That syncing feeling

Use the sync client to share and synchronize files and directories between any Linux, Mac, or Windows PC and your ownCloud server. The client creates an ownCloud directory, and any files that you copy into this directory are automatically uploaded and synchronized with the server. You can share any directory on the client machine, including network shares (Figure 1).

Figure 1. The ownCloud sync client shares any directory you want with the server

If you're having problems, open the ownCloud sync client from the command line
with owncloud --logwindow so you can see exactly what is happening (Figure 2).

Figure 2. Use the sync client's log window to track down problems

Android and iOS users get to play too, by fetching their respective apps from Google Play or the Apple App Store.


Enable password recovery

If you ever lose your password, you can get it back with ownCloud's password recovery.
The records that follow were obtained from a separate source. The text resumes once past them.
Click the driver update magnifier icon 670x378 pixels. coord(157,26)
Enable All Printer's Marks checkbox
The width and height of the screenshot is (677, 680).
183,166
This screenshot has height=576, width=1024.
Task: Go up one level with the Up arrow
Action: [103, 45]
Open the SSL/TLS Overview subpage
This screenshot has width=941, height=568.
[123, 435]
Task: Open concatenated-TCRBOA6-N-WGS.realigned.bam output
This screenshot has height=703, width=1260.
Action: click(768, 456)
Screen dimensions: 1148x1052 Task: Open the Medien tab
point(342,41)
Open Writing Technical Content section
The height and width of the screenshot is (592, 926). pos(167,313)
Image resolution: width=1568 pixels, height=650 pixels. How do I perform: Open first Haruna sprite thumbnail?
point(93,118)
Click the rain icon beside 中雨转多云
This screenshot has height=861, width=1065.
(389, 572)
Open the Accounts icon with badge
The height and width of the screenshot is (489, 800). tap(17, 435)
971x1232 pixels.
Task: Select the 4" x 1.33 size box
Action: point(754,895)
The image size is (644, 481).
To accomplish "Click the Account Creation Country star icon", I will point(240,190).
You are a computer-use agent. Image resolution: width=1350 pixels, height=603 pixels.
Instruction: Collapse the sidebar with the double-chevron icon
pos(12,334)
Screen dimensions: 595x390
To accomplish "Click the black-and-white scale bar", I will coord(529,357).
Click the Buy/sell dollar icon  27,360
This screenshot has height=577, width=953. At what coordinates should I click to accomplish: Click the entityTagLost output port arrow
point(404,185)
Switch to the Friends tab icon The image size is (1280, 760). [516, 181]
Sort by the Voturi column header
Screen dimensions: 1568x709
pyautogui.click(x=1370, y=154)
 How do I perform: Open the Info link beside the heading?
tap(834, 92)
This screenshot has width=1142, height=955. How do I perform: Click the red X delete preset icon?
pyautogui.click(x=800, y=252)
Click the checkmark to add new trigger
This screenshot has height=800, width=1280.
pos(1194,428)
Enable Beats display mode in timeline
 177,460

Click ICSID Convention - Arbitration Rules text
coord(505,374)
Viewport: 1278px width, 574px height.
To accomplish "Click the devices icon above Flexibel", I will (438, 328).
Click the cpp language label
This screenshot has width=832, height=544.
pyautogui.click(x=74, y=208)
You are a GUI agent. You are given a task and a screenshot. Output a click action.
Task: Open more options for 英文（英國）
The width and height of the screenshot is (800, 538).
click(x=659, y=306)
First configure your mail server in /var/www/owncloud/config/config.php, then enter your email address on the Admin page of the Web GUI. Then whenever you bork your password, ownCloud will email it to you.


Users, groups, and sharing

You can create ownCloud users and groups on the Users tab on your ownCloud Web control panel, and these are independent of system user accounts on the host server. So you can make up any usernames and logins you want without giving them system logins.

Look on your Admin page on the control panel for the "Enable Resharing" checkbox. The default is to restrict re-sharing files that you own only within your own ownCloud user group; if you check "Enable Resharing," then anyone you share files with can re-share them.

When you click the Share button for any file, you have an option to "share with private link," which creates a hidden URL for the file, and then you have the option to share it within your ownCloud group, or to email the link to anyone.

Keep in mind, though, that sharing files is like sharing secrets: once they're out, you don't have control anymore because there is always a way to bypass restrictions.